Reproduce the material below as a numbered list, beginning with its first line and stopping after the line that contains "[x=260, y=190]". Skip blank lines and leave the pictures out.

Source data
——

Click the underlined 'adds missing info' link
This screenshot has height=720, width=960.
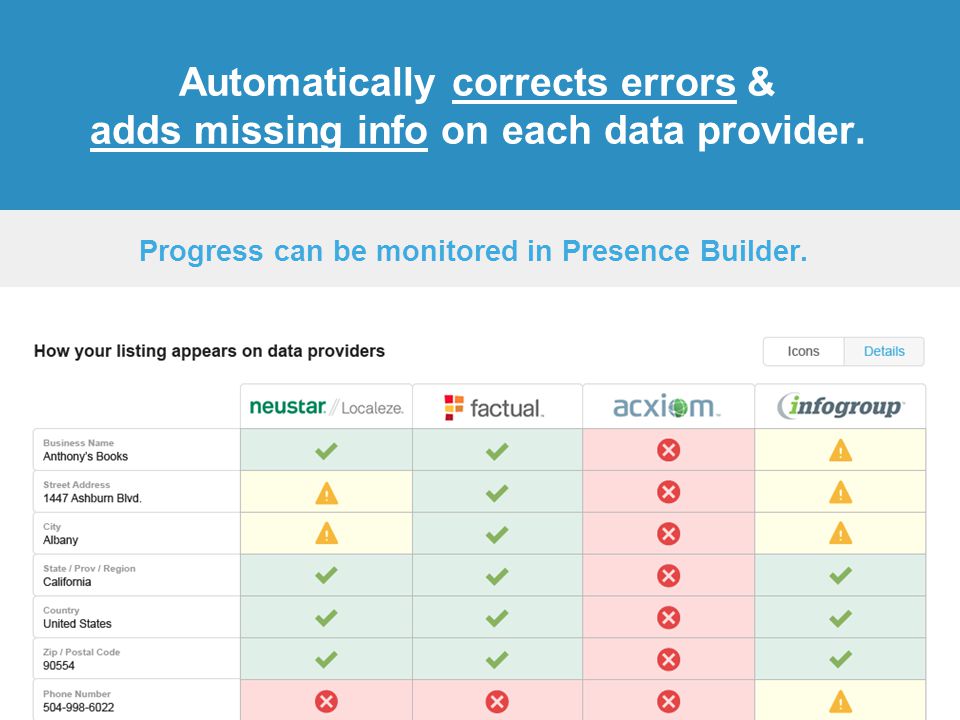(259, 131)

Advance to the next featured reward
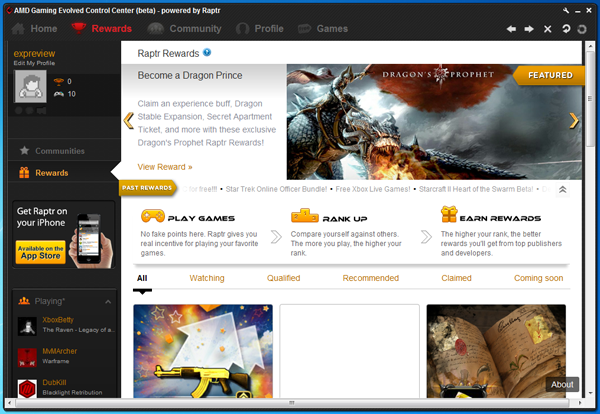[573, 120]
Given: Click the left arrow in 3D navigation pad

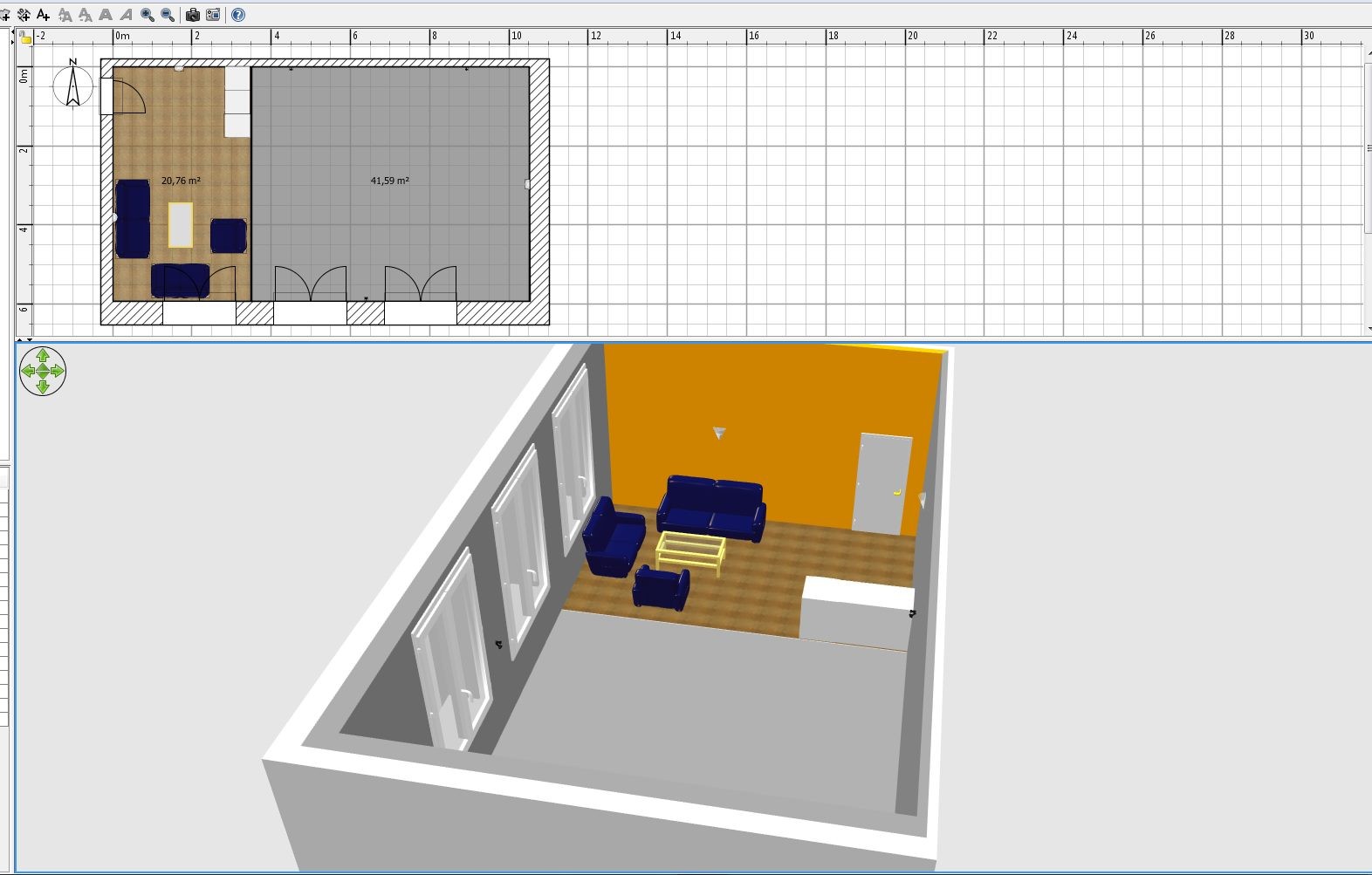Looking at the screenshot, I should 28,371.
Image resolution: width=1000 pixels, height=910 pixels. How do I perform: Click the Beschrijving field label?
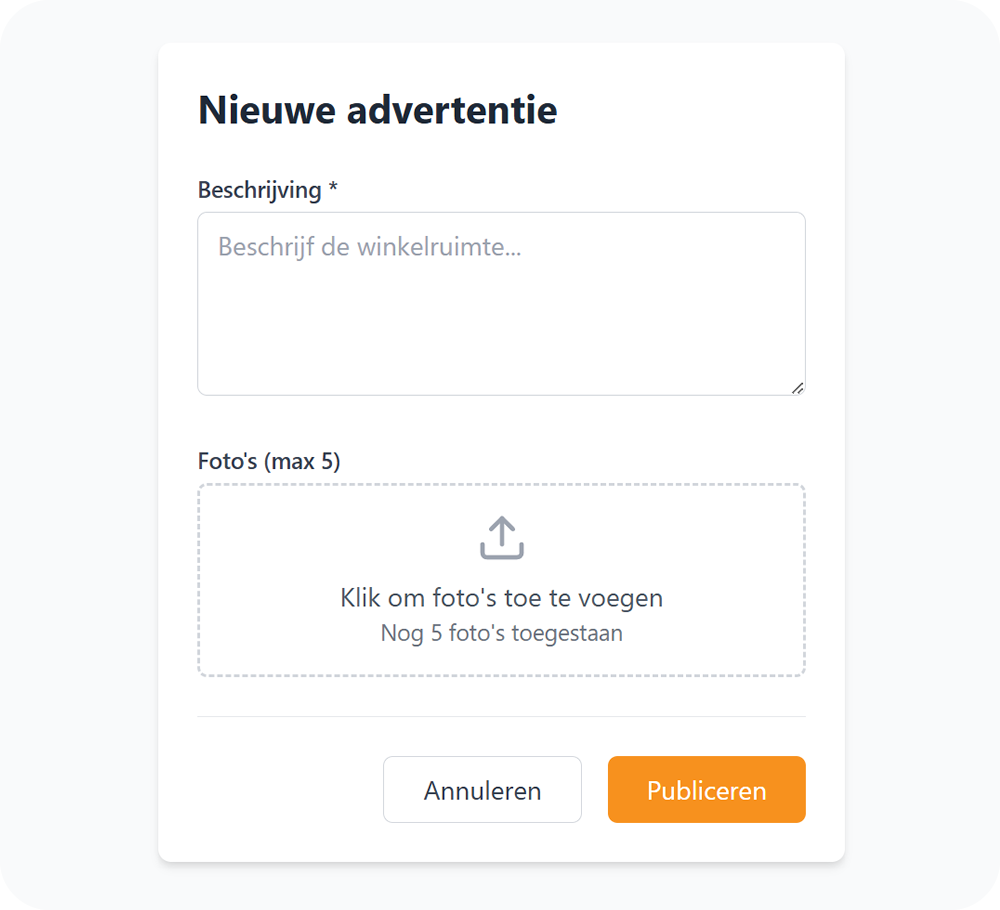[x=260, y=190]
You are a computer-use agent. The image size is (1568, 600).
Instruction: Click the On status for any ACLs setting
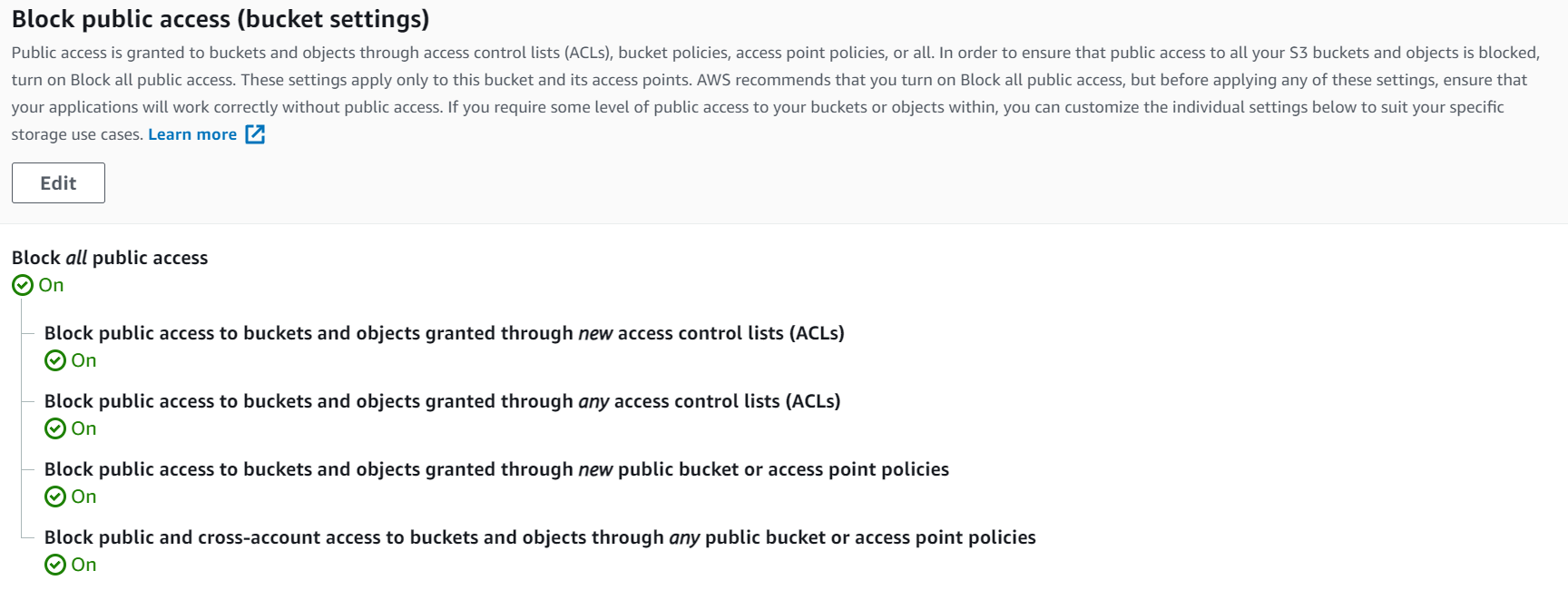83,428
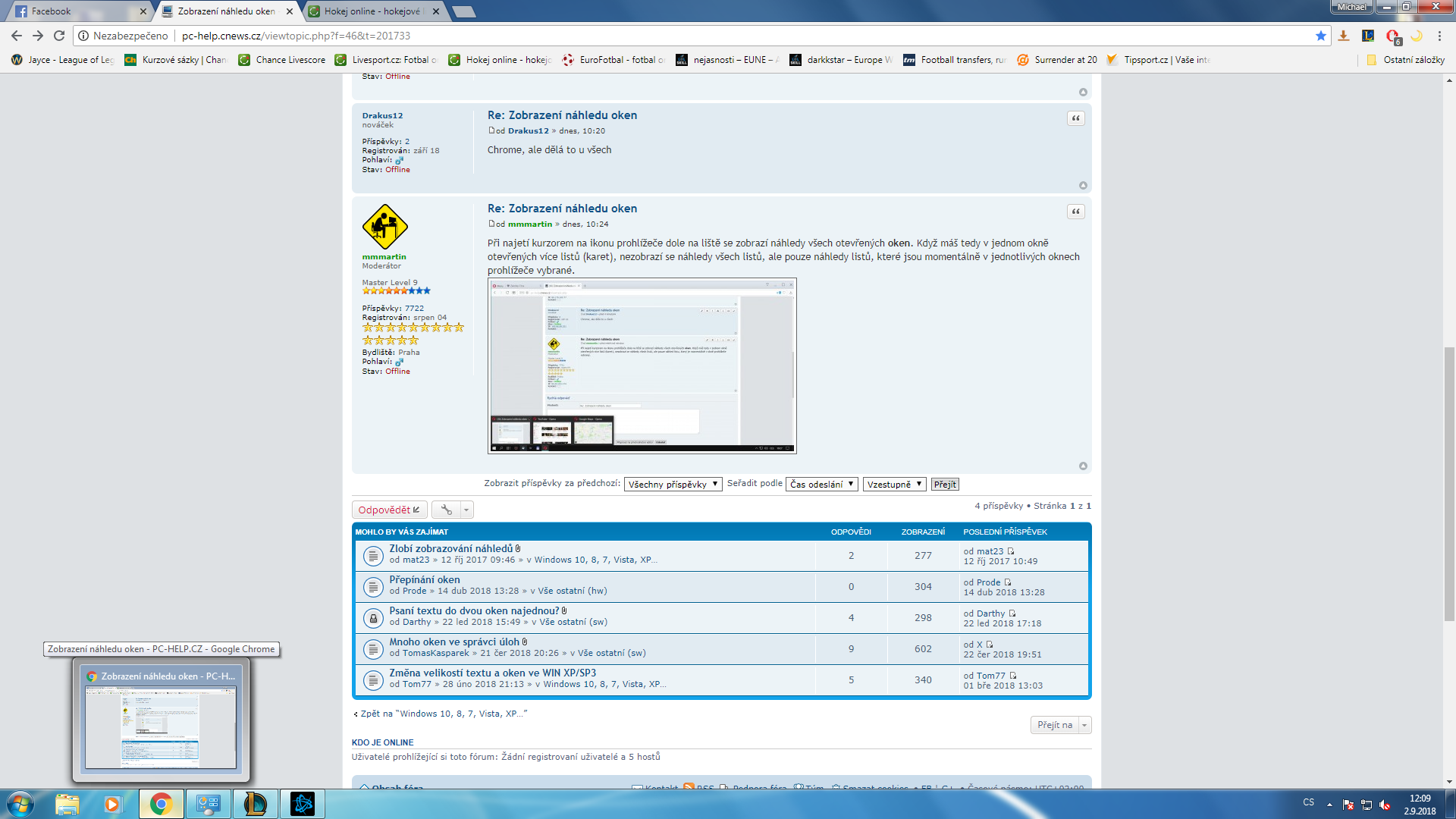Open the Čas odeslání sort dropdown
The height and width of the screenshot is (819, 1456).
(822, 485)
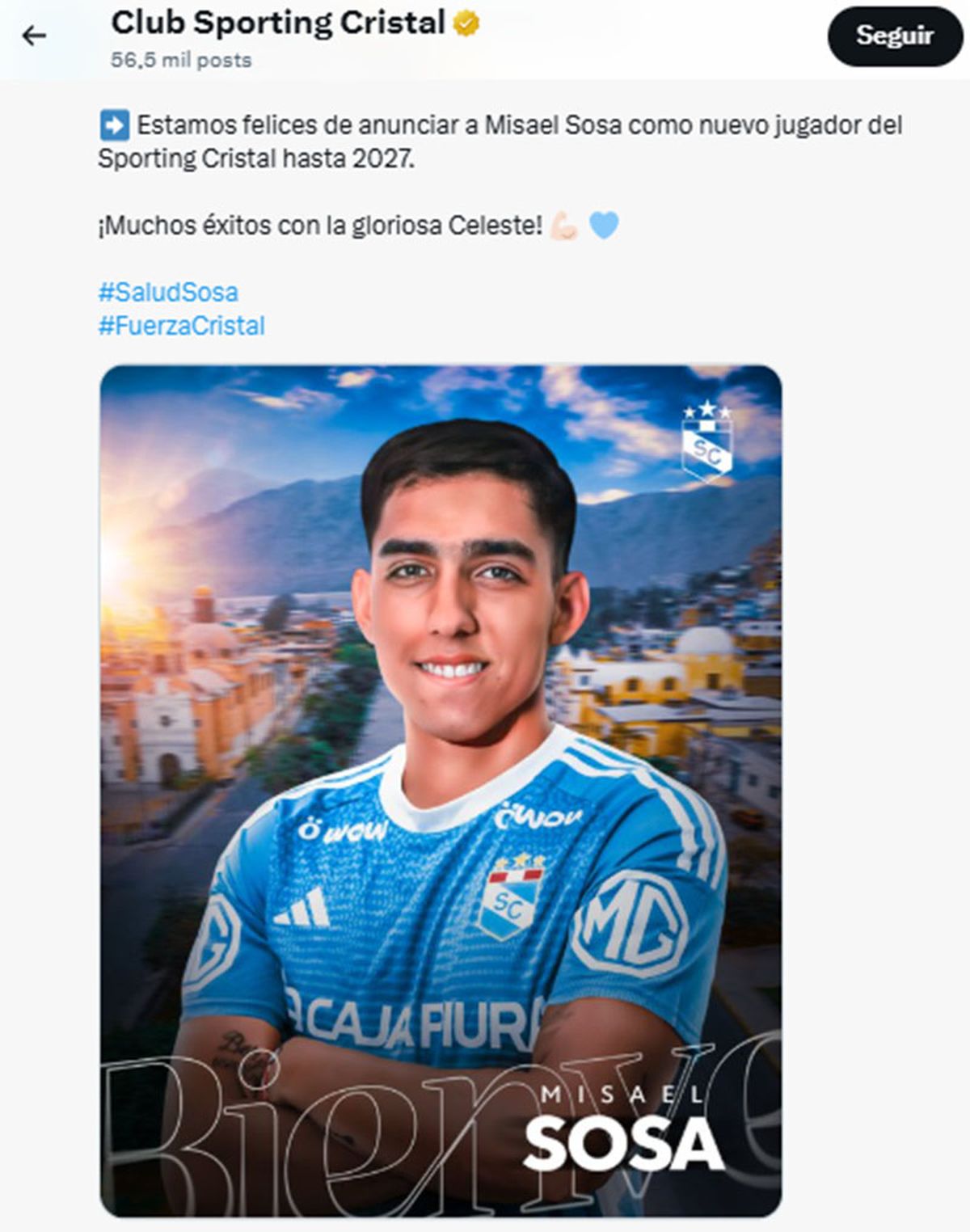Follow account with Seguir button
This screenshot has height=1232, width=970.
(x=895, y=36)
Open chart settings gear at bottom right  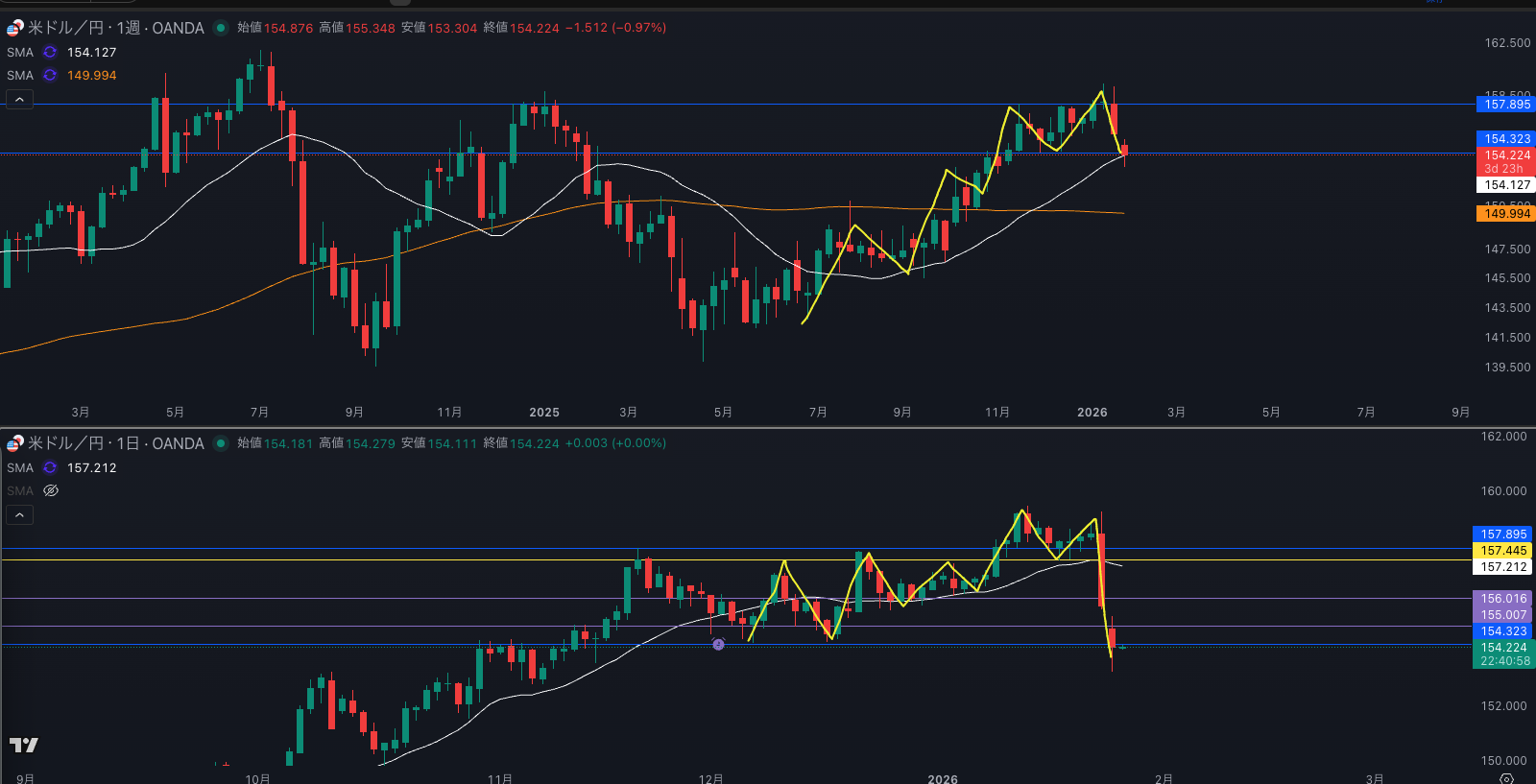(x=1506, y=778)
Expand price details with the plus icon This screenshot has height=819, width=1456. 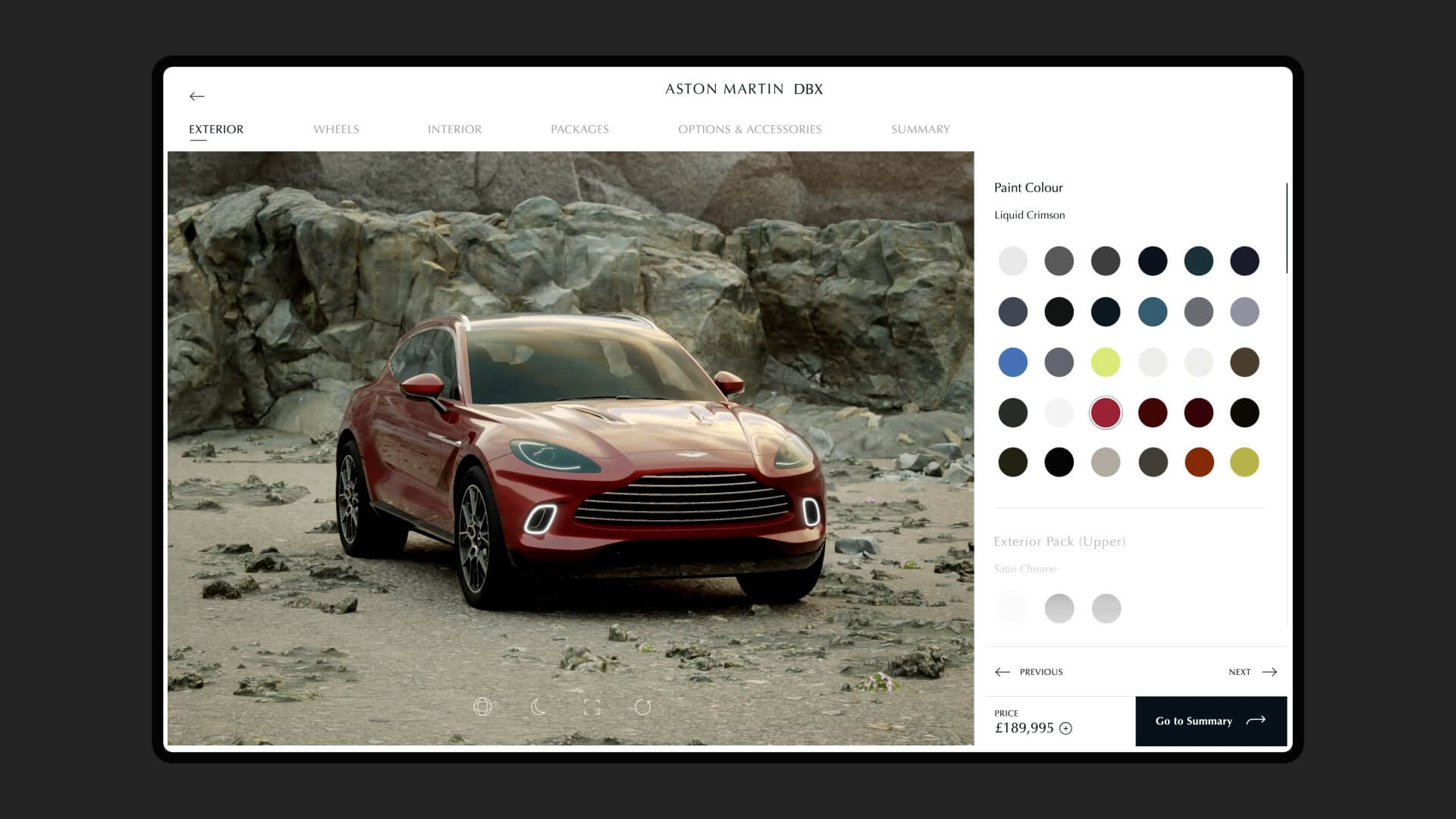[1065, 729]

——

**Solution to the exercise:**
1. Click the underlined 'adds missing info' link
2. This screenshot has height=720, width=960.
3. (259, 131)
4. Advance to the next featured reward
5. [573, 120]
6. Given: Click the left arrow in 3D navigation pad
7. Looking at the screenshot, I should 28,371.
8. Image resolution: width=1000 pixels, height=910 pixels. How do I perform: Click the Beschrijving field label?
9. [x=260, y=190]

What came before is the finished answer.